What to work on: Copy out each of the following entries word for word, with nothing altered.

Supplied material:

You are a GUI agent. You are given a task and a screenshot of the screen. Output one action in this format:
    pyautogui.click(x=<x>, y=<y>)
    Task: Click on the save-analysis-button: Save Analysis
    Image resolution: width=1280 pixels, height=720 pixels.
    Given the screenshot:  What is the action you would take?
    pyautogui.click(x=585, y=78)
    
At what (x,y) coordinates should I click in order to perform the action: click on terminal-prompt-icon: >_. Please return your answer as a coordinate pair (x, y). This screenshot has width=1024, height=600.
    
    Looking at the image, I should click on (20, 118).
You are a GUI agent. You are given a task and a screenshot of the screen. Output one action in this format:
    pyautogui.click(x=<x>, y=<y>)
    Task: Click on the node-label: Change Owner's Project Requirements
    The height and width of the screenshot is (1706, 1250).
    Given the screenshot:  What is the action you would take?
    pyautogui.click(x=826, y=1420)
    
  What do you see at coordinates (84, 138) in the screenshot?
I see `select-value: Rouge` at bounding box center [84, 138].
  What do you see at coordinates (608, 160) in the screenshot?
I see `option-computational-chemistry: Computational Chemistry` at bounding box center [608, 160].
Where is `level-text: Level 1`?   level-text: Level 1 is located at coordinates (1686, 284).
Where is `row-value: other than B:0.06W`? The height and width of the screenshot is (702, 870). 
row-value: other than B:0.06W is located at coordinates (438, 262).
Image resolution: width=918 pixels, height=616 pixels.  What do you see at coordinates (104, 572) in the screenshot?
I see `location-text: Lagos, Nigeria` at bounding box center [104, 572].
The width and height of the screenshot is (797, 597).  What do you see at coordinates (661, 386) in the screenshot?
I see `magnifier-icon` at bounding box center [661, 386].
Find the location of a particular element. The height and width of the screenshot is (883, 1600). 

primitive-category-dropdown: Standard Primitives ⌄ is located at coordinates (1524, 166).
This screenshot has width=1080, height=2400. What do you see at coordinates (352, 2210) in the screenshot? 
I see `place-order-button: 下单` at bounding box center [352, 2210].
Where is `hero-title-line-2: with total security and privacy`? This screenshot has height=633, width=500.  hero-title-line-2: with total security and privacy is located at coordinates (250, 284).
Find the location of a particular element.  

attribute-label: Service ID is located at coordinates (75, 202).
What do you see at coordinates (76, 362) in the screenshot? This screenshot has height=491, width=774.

Reply:
You are a GUI agent. You are given a task and a screenshot of the screen. Output one action in this format:
    pyautogui.click(x=<x>, y=<y>)
    Task: Click on the save-analysis-button: Save Analysis
    Image resolution: width=1280 pixels, height=720 pixels.
    Given the screenshot:  What is the action you would take?
    pyautogui.click(x=585, y=78)
    
At what (x,y) coordinates should I click in order to perform the action: click on terminal-prompt-icon: >_. Please return your answer as a coordinate pair (x, y). This screenshot has width=1024, height=600.
    
    Looking at the image, I should click on (20, 118).
You are a GUI agent. You are given a task and a screenshot of the screen. Output one action in this format:
    pyautogui.click(x=<x>, y=<y>)
    Task: Click on the node-label: Change Owner's Project Requirements
    The height and width of the screenshot is (1706, 1250).
    Given the screenshot:  What is the action you would take?
    pyautogui.click(x=826, y=1420)
    
  What do you see at coordinates (84, 138) in the screenshot?
I see `select-value: Rouge` at bounding box center [84, 138].
  What do you see at coordinates (608, 160) in the screenshot?
I see `option-computational-chemistry: Computational Chemistry` at bounding box center [608, 160].
Where is `level-text: Level 1`?   level-text: Level 1 is located at coordinates (1686, 284).
Where is `row-value: other than B:0.06W`? The height and width of the screenshot is (702, 870). 
row-value: other than B:0.06W is located at coordinates (438, 262).
Image resolution: width=918 pixels, height=616 pixels.  What do you see at coordinates (104, 572) in the screenshot?
I see `location-text: Lagos, Nigeria` at bounding box center [104, 572].
The width and height of the screenshot is (797, 597).  What do you see at coordinates (661, 386) in the screenshot?
I see `magnifier-icon` at bounding box center [661, 386].
Find the location of a particular element. The height and width of the screenshot is (883, 1600). 

primitive-category-dropdown: Standard Primitives ⌄ is located at coordinates (1524, 166).
This screenshot has width=1080, height=2400. What do you see at coordinates (352, 2210) in the screenshot? 
I see `place-order-button: 下单` at bounding box center [352, 2210].
Where is `hero-title-line-2: with total security and privacy`? This screenshot has height=633, width=500.  hero-title-line-2: with total security and privacy is located at coordinates (250, 284).
Find the location of a particular element.  

attribute-label: Service ID is located at coordinates (75, 202).
What do you see at coordinates (76, 362) in the screenshot? This screenshot has height=491, width=774.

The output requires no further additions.